A statistically significant difference in incidence of folded retina was observed; the foetal incidence in all the treated groups was lower than the control group. Folded retina of the right and/or left eye occurred in several foetuses, but was only seen in the heads examined with Wilson;s technqieu and was therefore considered to be an artefact of processing. Foetuses in some of the exposure groups showed significant increases in skeletal alterations, however none of the changes were considered to be treatment-related as there was no evidence of a dose-response relationship.

Fetal abnormalities

not specified

Overall developmental toxicity

Developmental effects observed:
not specified

Any other information on results incl. tables

Actual consumed doses of ammonium perchlorate on GDs 6 to 19 were 0, 0.1, 1.0, 10.8, 33.9 and 114.2 mg/kg/day. During GDs 19 to 29, actual consumed doses of ammonium perchlorate were 0, 0.1, 0.8, 10.0, 26.7 and 90.4 mg/kg/day. Therefore, average actual consumed doses for the entire period of gestation were 0, 0.1, 0.9, 10.4, 30.3 and 102.3 mg/kg/day.

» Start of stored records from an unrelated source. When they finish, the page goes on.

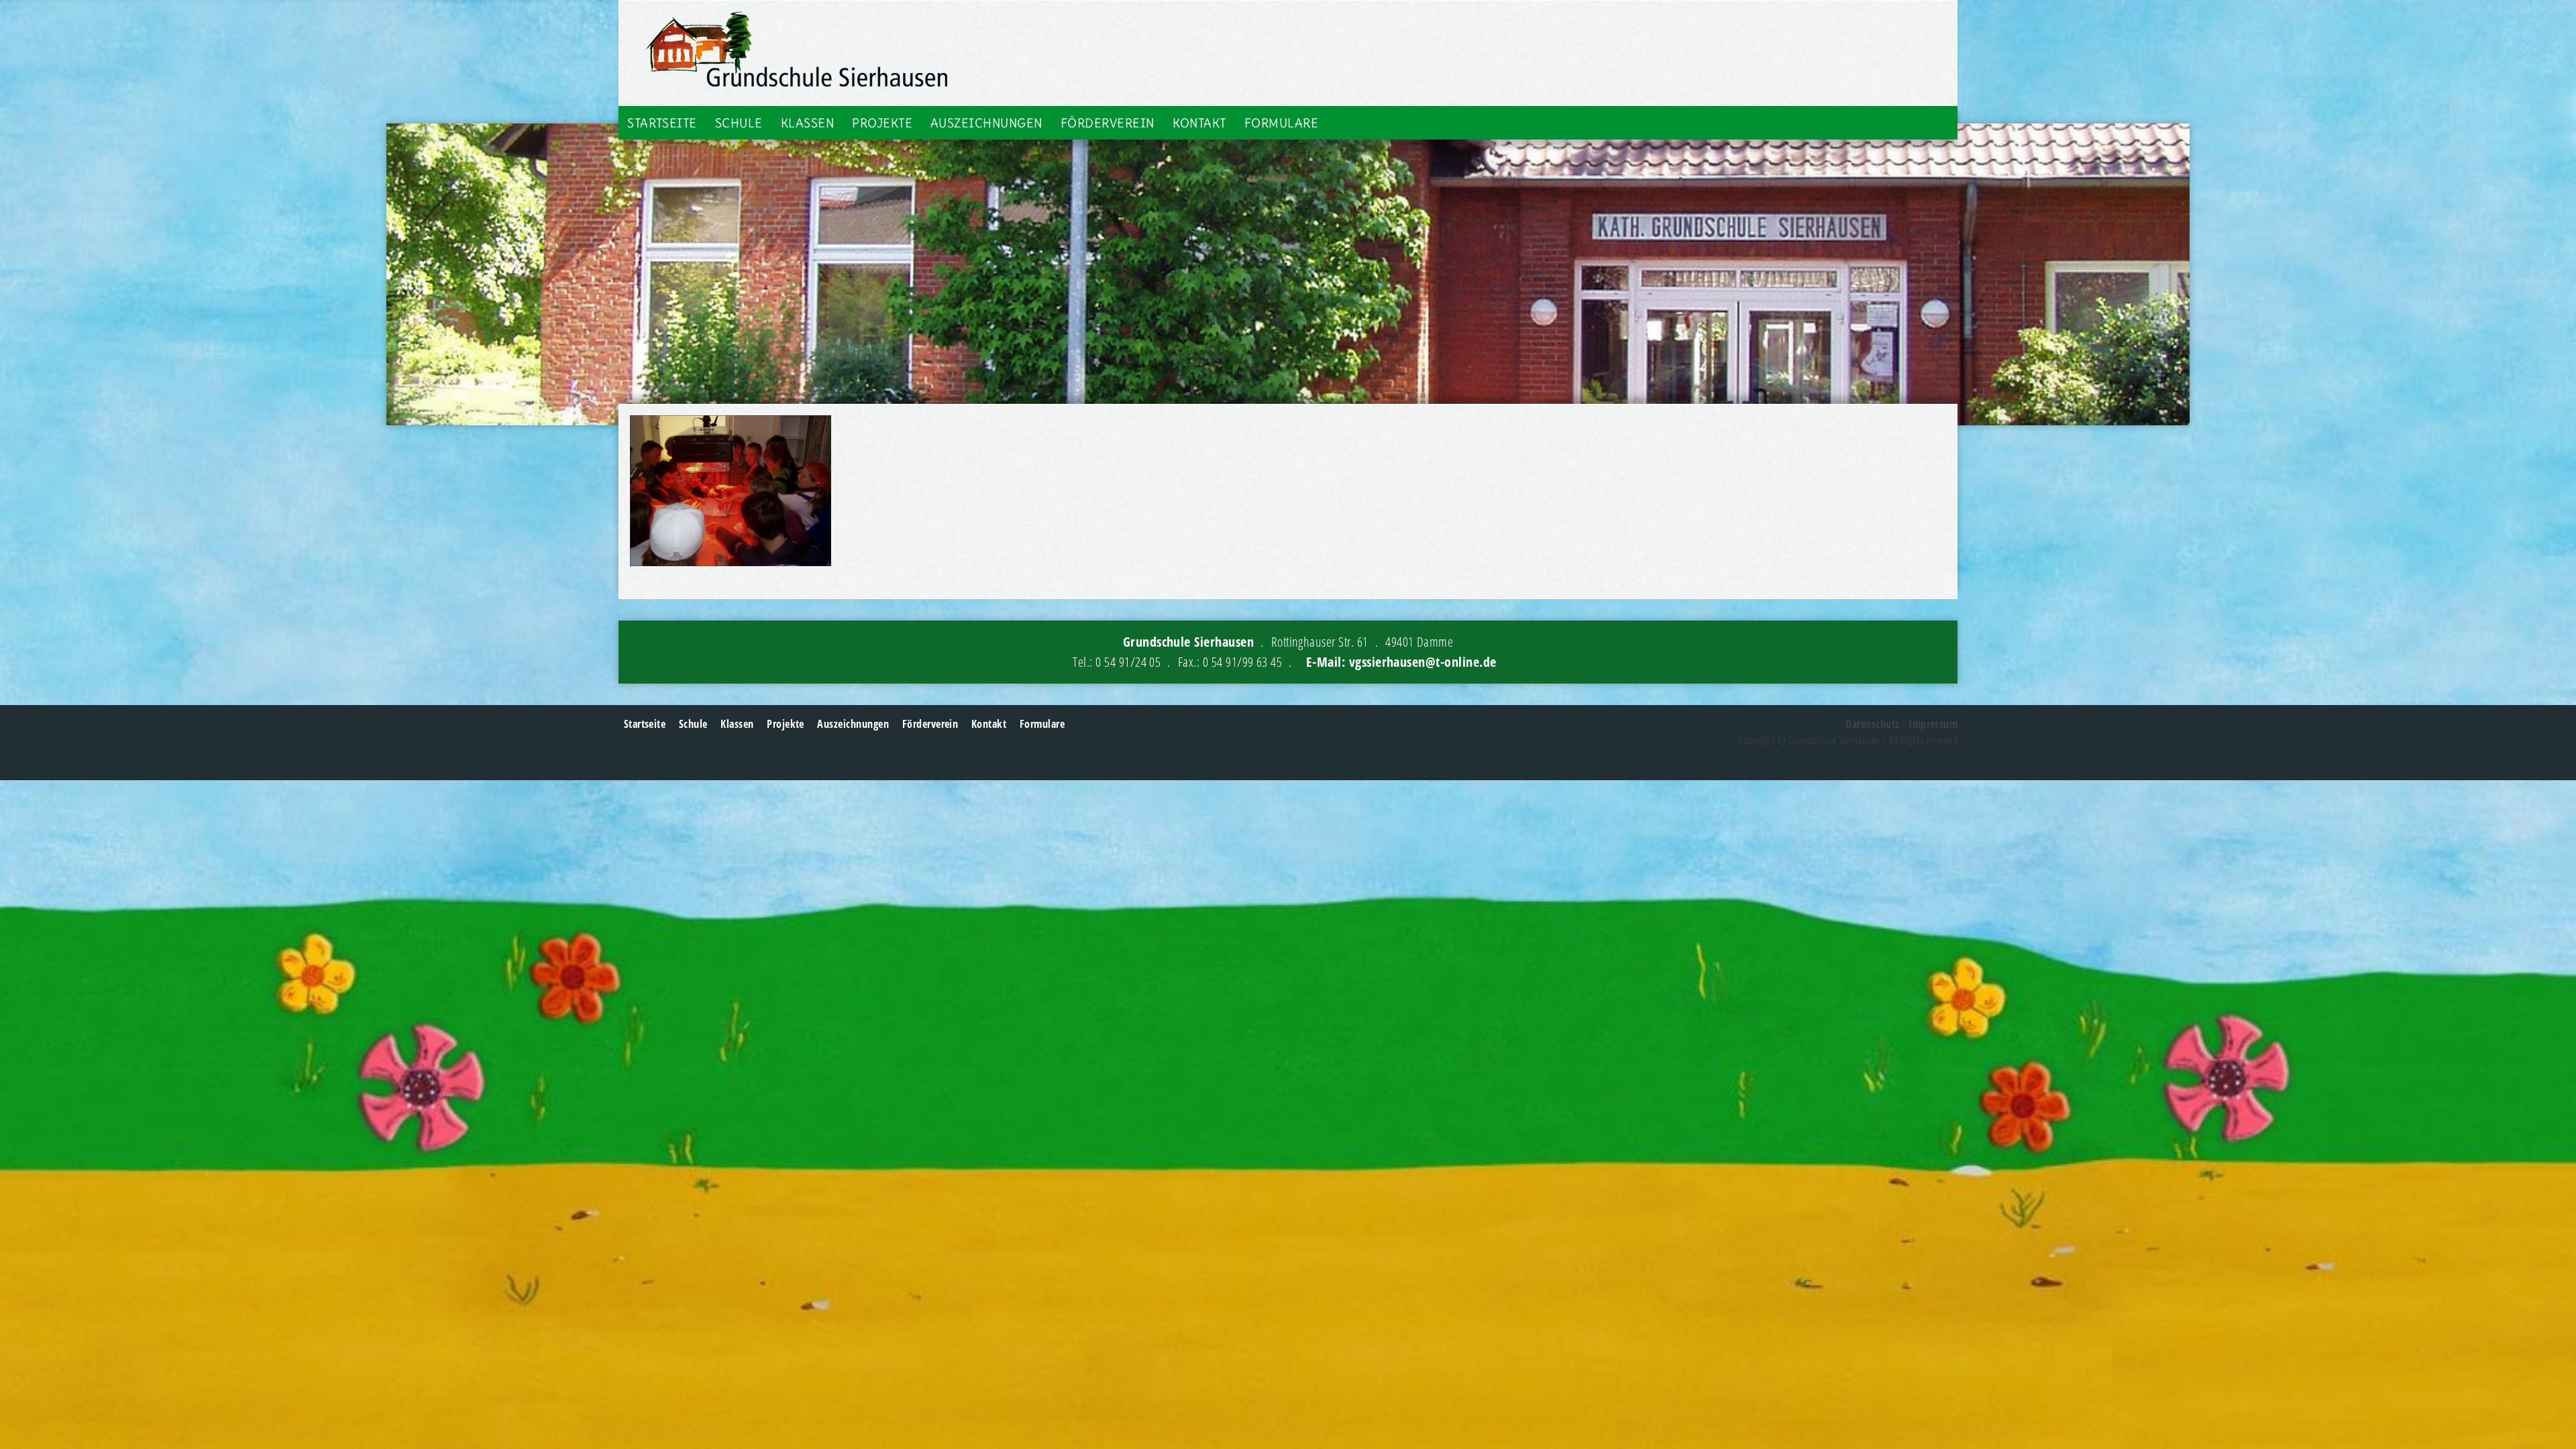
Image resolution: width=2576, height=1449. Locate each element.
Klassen (807, 123)
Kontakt (1199, 123)
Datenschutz (1872, 723)
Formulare (1281, 123)
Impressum (1933, 723)
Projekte (882, 123)
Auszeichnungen (986, 123)
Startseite (662, 123)
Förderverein (1108, 123)
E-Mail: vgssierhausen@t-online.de (1401, 662)
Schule (739, 123)
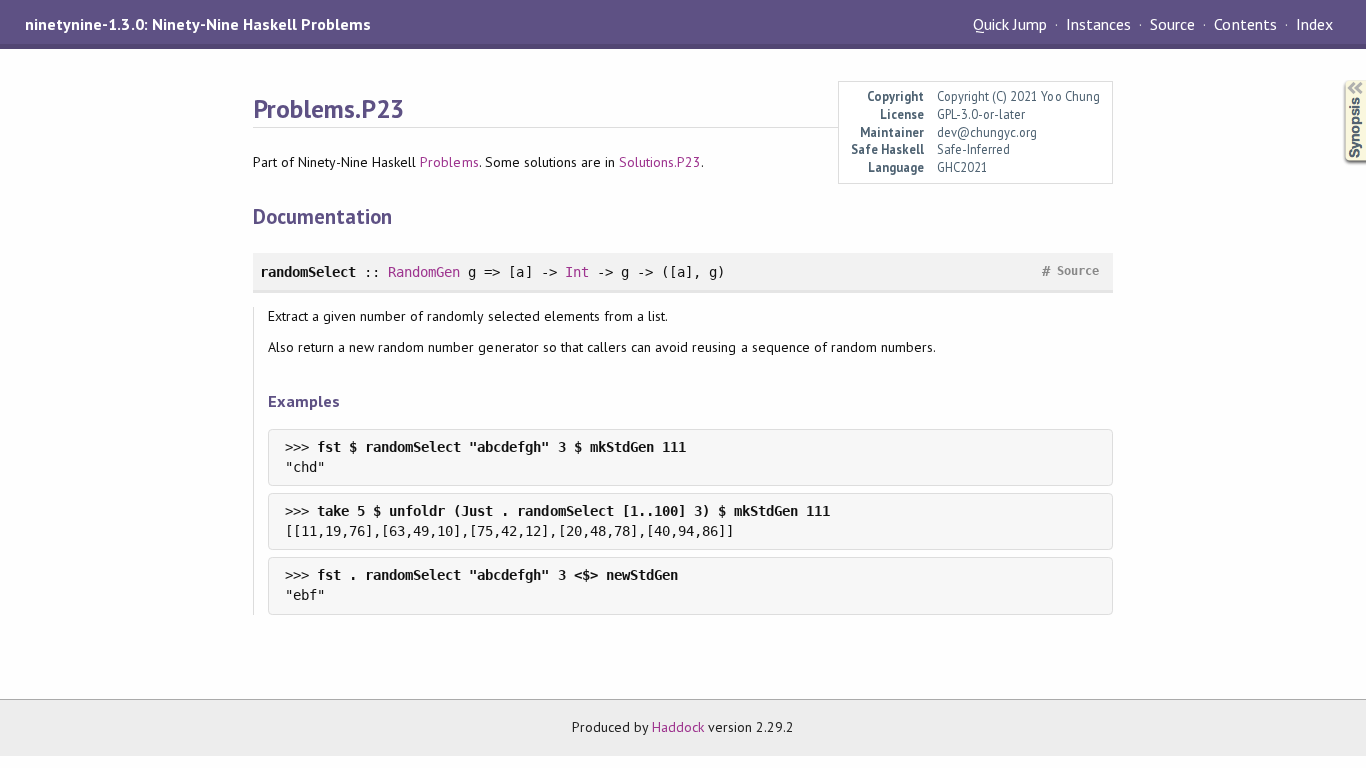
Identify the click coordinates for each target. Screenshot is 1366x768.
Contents (1245, 24)
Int (577, 272)
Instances (1098, 24)
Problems (449, 162)
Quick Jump (1010, 24)
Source (1172, 24)
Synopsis (1339, 80)
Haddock (678, 727)
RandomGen (424, 272)
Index (1314, 24)
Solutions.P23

Applicant's summary and conclusion

There was no evidence that ammonium perchlorate is toxic to the developing foetus. An increased incidence of thyroid follicular hypertrophy was observed in does, however the thyroid is a target organ for the perchlorate ion therefore this effect is not attributed to the ammonium ion.
Executive summary:

This developmental toxicity study was conducted to evaluate the embryo-foetal toxicity and teratogenic potential of ammonium perchlorate in New Zealand White [Hra:(NZW)SPF] rabbits. Pregnant rabbits were given continual access to ammonium perchlorate in drinking water at target doses of 0, 0.1, 1.0, 10.0, 30.0, and 100.0 mg/kg/day on gestation days 6 through 28. The actual consumed doses in the study were 0, 0.1, 0.9, 10.4, 30.3, and 102.3 mg/kg/day. The rabbits were sacrificed on gestation day 29, and foetuses were examined for developmental alterations. In addition, blood was collected from does for determination of serum thyroid stimulating hormone (TSH), triiodothyronine (T3), and thyroxine (T4) levels and the thyroid was subjected to histopathologic examination. No maternal deaths were attributed to perchlorate exposure. Ammonium perchlorate as high as 100.0 mg/kg-day did not affect caesarean sectioning or litter parameters studied, and all values were found to be within the historical ranges of the laboratory. The litter averages for corpora lutea, implantations, litter sizes, live and dead foetuses, percent dead or resorbed conceptuses, and fetal body weights were comparable and also did not differ significantly in the six dose groups. All placentae appeared normal and no dam had a litter consisting of only resorbed conceptuses. The maternal thyroid was the target organ for ammonium perchlorate in this study. Increased incidence of thyroid follicular hypertrophy was observed in does treated with 10 mg/kg/day and above, and significantly decreased T4 was observed in does treated with 30 mg/kg/day and above. Based on these data, the maternal no-observable-adverse-effect level (NOAEL) for ammonium perchlorate was 1.0 mg/kg-day. The developmental NOAEL for ammonium perchlorate was found to be 100.0 mg/kg-day for rabbits.